EXERCISE INSTRUCTIONS =
Rewrite every one of the rows below, replacing "computer-use agent" with "GUI agent" wherever it occurs and keeping everything else the same.

Dataset excerpt
====
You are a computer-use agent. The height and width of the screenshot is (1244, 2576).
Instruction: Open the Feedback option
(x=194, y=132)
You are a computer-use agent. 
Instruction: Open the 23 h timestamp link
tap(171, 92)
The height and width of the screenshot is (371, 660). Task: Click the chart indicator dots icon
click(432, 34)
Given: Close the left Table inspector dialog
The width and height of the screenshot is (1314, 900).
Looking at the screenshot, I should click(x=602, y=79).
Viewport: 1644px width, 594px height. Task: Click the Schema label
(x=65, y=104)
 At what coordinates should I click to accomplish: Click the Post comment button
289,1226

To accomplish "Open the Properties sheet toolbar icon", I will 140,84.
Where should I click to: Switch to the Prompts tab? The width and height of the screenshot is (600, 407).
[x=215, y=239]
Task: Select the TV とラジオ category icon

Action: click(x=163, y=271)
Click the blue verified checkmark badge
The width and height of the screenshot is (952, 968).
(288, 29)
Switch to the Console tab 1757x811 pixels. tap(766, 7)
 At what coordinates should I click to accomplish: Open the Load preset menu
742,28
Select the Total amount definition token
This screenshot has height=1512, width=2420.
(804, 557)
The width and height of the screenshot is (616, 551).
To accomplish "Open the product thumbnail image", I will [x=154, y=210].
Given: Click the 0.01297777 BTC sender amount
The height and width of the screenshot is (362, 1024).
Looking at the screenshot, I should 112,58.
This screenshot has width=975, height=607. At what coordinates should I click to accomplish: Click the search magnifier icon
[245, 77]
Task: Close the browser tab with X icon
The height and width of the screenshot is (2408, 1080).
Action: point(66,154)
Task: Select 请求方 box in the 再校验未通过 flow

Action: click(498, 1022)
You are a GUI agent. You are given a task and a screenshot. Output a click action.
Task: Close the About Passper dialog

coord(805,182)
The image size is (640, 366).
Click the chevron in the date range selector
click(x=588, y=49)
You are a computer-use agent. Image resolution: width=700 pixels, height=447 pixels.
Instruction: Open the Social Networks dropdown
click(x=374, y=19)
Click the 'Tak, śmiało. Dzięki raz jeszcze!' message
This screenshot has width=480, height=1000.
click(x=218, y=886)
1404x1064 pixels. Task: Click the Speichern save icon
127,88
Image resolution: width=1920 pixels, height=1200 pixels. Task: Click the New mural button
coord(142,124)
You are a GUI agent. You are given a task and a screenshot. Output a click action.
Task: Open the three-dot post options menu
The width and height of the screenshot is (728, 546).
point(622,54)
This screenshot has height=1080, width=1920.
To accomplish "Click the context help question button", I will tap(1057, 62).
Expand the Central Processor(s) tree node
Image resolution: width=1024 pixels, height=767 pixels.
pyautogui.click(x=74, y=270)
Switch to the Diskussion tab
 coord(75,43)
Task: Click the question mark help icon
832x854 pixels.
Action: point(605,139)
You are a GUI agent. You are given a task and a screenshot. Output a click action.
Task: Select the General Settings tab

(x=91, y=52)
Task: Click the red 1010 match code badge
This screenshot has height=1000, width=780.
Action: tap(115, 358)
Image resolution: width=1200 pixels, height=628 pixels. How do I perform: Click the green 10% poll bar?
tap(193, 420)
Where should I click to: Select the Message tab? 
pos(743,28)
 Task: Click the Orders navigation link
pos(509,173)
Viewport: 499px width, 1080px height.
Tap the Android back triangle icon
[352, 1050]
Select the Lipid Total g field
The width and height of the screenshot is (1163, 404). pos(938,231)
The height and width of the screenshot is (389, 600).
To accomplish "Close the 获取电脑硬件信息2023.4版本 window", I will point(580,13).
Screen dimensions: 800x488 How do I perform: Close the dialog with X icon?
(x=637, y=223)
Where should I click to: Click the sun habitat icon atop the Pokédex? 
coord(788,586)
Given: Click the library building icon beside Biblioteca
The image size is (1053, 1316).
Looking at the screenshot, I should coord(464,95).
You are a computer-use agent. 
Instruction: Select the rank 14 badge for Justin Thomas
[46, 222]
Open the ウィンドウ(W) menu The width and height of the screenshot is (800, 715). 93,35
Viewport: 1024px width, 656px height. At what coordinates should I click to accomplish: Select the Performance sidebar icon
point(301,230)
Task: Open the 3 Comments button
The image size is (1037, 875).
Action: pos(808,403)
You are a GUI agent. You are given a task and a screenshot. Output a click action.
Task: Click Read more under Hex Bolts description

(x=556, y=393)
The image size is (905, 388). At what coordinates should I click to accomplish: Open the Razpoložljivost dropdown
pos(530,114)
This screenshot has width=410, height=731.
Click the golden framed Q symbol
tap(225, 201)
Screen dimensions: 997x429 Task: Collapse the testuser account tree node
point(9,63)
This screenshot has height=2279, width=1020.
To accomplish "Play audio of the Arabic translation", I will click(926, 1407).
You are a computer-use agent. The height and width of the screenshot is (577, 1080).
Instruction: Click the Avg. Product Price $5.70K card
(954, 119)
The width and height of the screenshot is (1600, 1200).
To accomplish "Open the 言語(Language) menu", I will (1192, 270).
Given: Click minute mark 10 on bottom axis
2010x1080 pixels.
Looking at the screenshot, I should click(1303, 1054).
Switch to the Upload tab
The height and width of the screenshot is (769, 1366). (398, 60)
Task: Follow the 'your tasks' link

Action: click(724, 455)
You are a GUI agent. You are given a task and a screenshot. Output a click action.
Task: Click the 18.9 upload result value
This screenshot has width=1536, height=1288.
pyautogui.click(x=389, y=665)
====
SOLUTION =
You are a GUI agent. The height and width of the screenshot is (1244, 2576).
Instruction: Open the Feedback option
(x=194, y=132)
You are a GUI agent. 
Instruction: Open the 23 h timestamp link
tap(171, 92)
The height and width of the screenshot is (371, 660). Task: Click the chart indicator dots icon
click(432, 34)
Given: Close the left Table inspector dialog
The width and height of the screenshot is (1314, 900).
Looking at the screenshot, I should click(x=602, y=79).
Viewport: 1644px width, 594px height. Task: Click the Schema label
(x=65, y=104)
 At what coordinates should I click to accomplish: Click the Post comment button
289,1226

To accomplish "Open the Properties sheet toolbar icon", I will 140,84.
Where should I click to: Switch to the Prompts tab? The width and height of the screenshot is (600, 407).
[x=215, y=239]
Task: Select the TV とラジオ category icon

Action: click(x=163, y=271)
Click the blue verified checkmark badge
The width and height of the screenshot is (952, 968).
(288, 29)
Switch to the Console tab 1757x811 pixels. tap(766, 7)
 At what coordinates should I click to accomplish: Open the Load preset menu
742,28
Select the Total amount definition token
This screenshot has height=1512, width=2420.
(804, 557)
The width and height of the screenshot is (616, 551).
To accomplish "Open the product thumbnail image", I will [x=154, y=210].
Given: Click the 0.01297777 BTC sender amount
The height and width of the screenshot is (362, 1024).
Looking at the screenshot, I should 112,58.
This screenshot has width=975, height=607. At what coordinates should I click to accomplish: Click the search magnifier icon
[245, 77]
Task: Close the browser tab with X icon
The height and width of the screenshot is (2408, 1080).
Action: point(66,154)
Task: Select 请求方 box in the 再校验未通过 flow

Action: click(498, 1022)
You are a GUI agent. You are given a task and a screenshot. Output a click action.
Task: Close the About Passper dialog

coord(805,182)
The image size is (640, 366).
Click the chevron in the date range selector
click(x=588, y=49)
You are a GUI agent. Image resolution: width=700 pixels, height=447 pixels.
Instruction: Open the Social Networks dropdown
click(x=374, y=19)
Click the 'Tak, śmiało. Dzięki raz jeszcze!' message
This screenshot has width=480, height=1000.
click(x=218, y=886)
1404x1064 pixels. Task: Click the Speichern save icon
127,88
Image resolution: width=1920 pixels, height=1200 pixels. Task: Click the New mural button
coord(142,124)
You are a GUI agent. You are given a task and a screenshot. Output a click action.
Task: Open the three-dot post options menu
The width and height of the screenshot is (728, 546).
point(622,54)
This screenshot has height=1080, width=1920.
To accomplish "Click the context help question button", I will tap(1057, 62).
Expand the Central Processor(s) tree node
Image resolution: width=1024 pixels, height=767 pixels.
pyautogui.click(x=74, y=270)
Switch to the Diskussion tab
 coord(75,43)
Task: Click the question mark help icon
832x854 pixels.
Action: point(605,139)
You are a GUI agent. You are given a task and a screenshot. Output a click action.
Task: Select the General Settings tab

(x=91, y=52)
Task: Click the red 1010 match code badge
This screenshot has height=1000, width=780.
Action: tap(115, 358)
Image resolution: width=1200 pixels, height=628 pixels. How do I perform: Click the green 10% poll bar?
tap(193, 420)
Where should I click to: Select the Message tab? 
pos(743,28)
 Task: Click the Orders navigation link
pos(509,173)
Viewport: 499px width, 1080px height.
Tap the Android back triangle icon
[352, 1050]
Select the Lipid Total g field
The width and height of the screenshot is (1163, 404). pos(938,231)
The height and width of the screenshot is (389, 600).
To accomplish "Close the 获取电脑硬件信息2023.4版本 window", I will point(580,13).
Screen dimensions: 800x488 How do I perform: Close the dialog with X icon?
(x=637, y=223)
Where should I click to: Click the sun habitat icon atop the Pokédex? 
coord(788,586)
Given: Click the library building icon beside Biblioteca
The image size is (1053, 1316).
Looking at the screenshot, I should coord(464,95).
You are a GUI agent. 
Instruction: Select the rank 14 badge for Justin Thomas
[46, 222]
Open the ウィンドウ(W) menu The width and height of the screenshot is (800, 715). 93,35
Viewport: 1024px width, 656px height. At what coordinates should I click to accomplish: Select the Performance sidebar icon
point(301,230)
Task: Open the 3 Comments button
The image size is (1037, 875).
Action: pos(808,403)
You are a GUI agent. You are given a task and a screenshot. Output a click action.
Task: Click Read more under Hex Bolts description

(x=556, y=393)
The image size is (905, 388). At what coordinates should I click to accomplish: Open the Razpoložljivost dropdown
pos(530,114)
This screenshot has width=410, height=731.
Click the golden framed Q symbol
tap(225, 201)
Screen dimensions: 997x429 Task: Collapse the testuser account tree node
point(9,63)
This screenshot has height=2279, width=1020.
To accomplish "Play audio of the Arabic translation", I will click(926, 1407).
You are a GUI agent. The height and width of the screenshot is (577, 1080).
Instruction: Click the Avg. Product Price $5.70K card
(954, 119)
The width and height of the screenshot is (1600, 1200).
To accomplish "Open the 言語(Language) menu", I will (1192, 270).
Given: Click minute mark 10 on bottom axis
2010x1080 pixels.
Looking at the screenshot, I should click(1303, 1054).
Switch to the Upload tab
The height and width of the screenshot is (769, 1366). (398, 60)
Task: Follow the 'your tasks' link

Action: click(724, 455)
You are a GUI agent. You are given a task and a screenshot. Output a click action.
Task: Click the 18.9 upload result value
This screenshot has width=1536, height=1288.
pyautogui.click(x=389, y=665)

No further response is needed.